Honduras
Hace una semana, EL HERALDO comenzó a pasar lista a sus fieles patrocinadores de la campaña la Maratón del Saber, y el grupo financiero HSBC ya dijo presente.
Las historias contadas sobre los cientos de niños hondureños que sueñan con un futuro mejor han impactado nuevamente en esta institución.
Este es el cuarto año consecutivo que la institución bancaria se suma a la noble labor de este medio de comunicación al apoyar la educación de miles y miles de niños pobres a lo largo y ancho del territorio nacional.
El año anterior, HSBC apoyó la campaña con un valioso aporte de 100 mochilas completamente equipadas con útiles escolares, listas par ser repartidas a igual números de estudiantes de escuelas que tanto lo necesitaban.
Este año han decidido doblar el número de mochilas, y nos han aportado 200.
“Como grupo financiero siempre estamos muy pendientes de las campañas que lleva a cabo el periódico, para ver de qué manera contribuimos a alcanzar sus propósitos.
Estamos convencidos de que la Maratón del Saber ha marcado la pauta de solidaridad y compromiso social que deben tener las empresas”, comentó Rina Reyes, gerente de sustentabilidad coorporativa de HSBC.
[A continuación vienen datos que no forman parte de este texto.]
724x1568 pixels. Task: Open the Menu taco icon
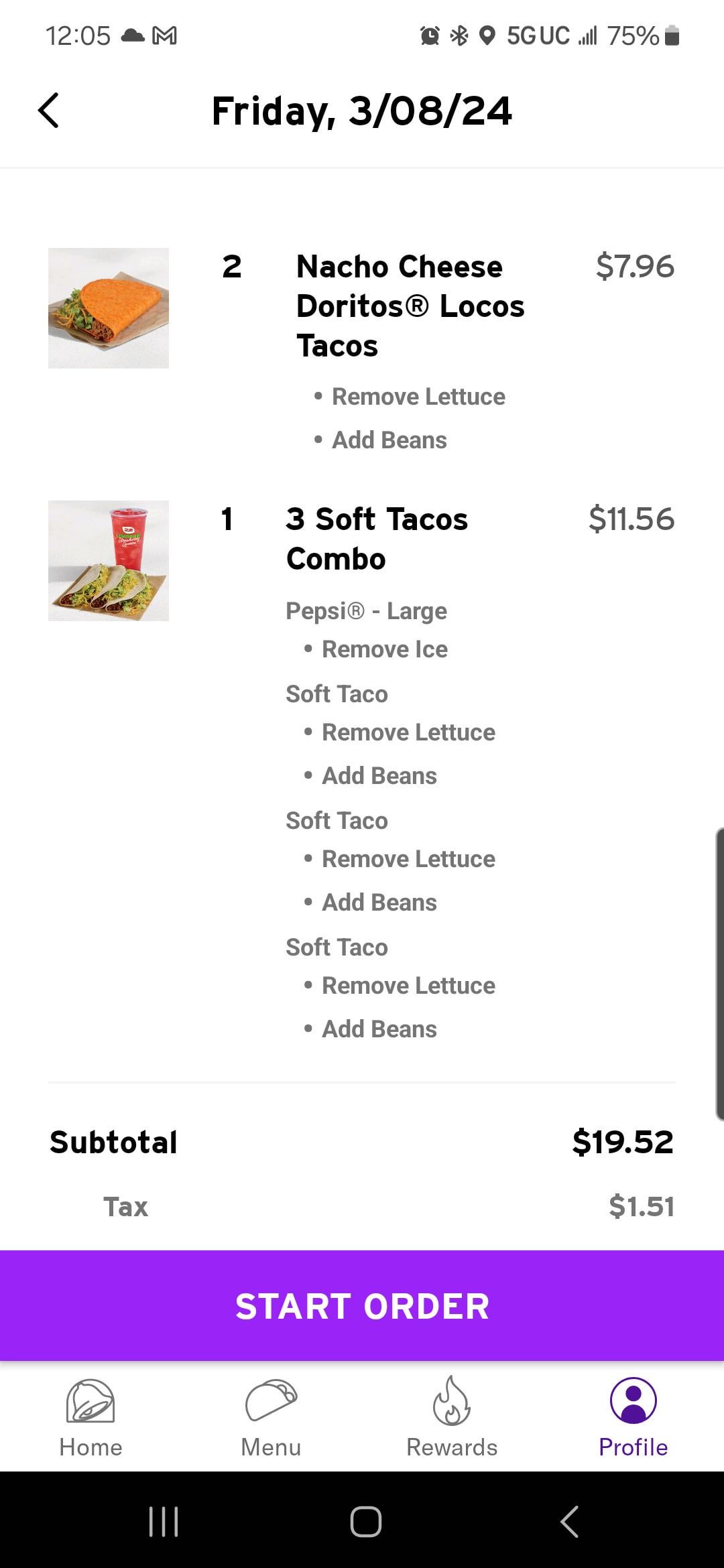pyautogui.click(x=271, y=1400)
Asimismo, adelantó que seguirán aportando a la causa de Soli-Diario en las próximas semanas.
Un compromiso social
Los niños de la escuela Alduvín Díaz Bonilla, ubicada en la recóndita aldea El Pino, Francisco Morazán, volverán a sonreír este año, ya que Soli-Diario ha comenzado a recibir los donativos de las empresas que siempre han estado comprometidas con su educación.
El año pasado, los 120 alumnos que se educan en este humilde centro escolar fueron beneficiados con la entrega de mochilas que contenían caudernos, diccionarios, lápices, borradores, sacapuntas, colores y hasta libros de cuentos.
Este año, si la solidaridad de los capitalinos, instituciones y empresas privadas lo permite, llevaremos de nuevo felicidad a esta zona.
Este es el quinto año consecutivo que EL HERALDO pone en marcha tan exitosa campaña, con la que hemos reducido considerablemente el nivel de deserción escolar.
La meta es llevarle útiles escolares a unos 6,000 niños y niñas que quieren estudiar pero su pobreza no se los permite.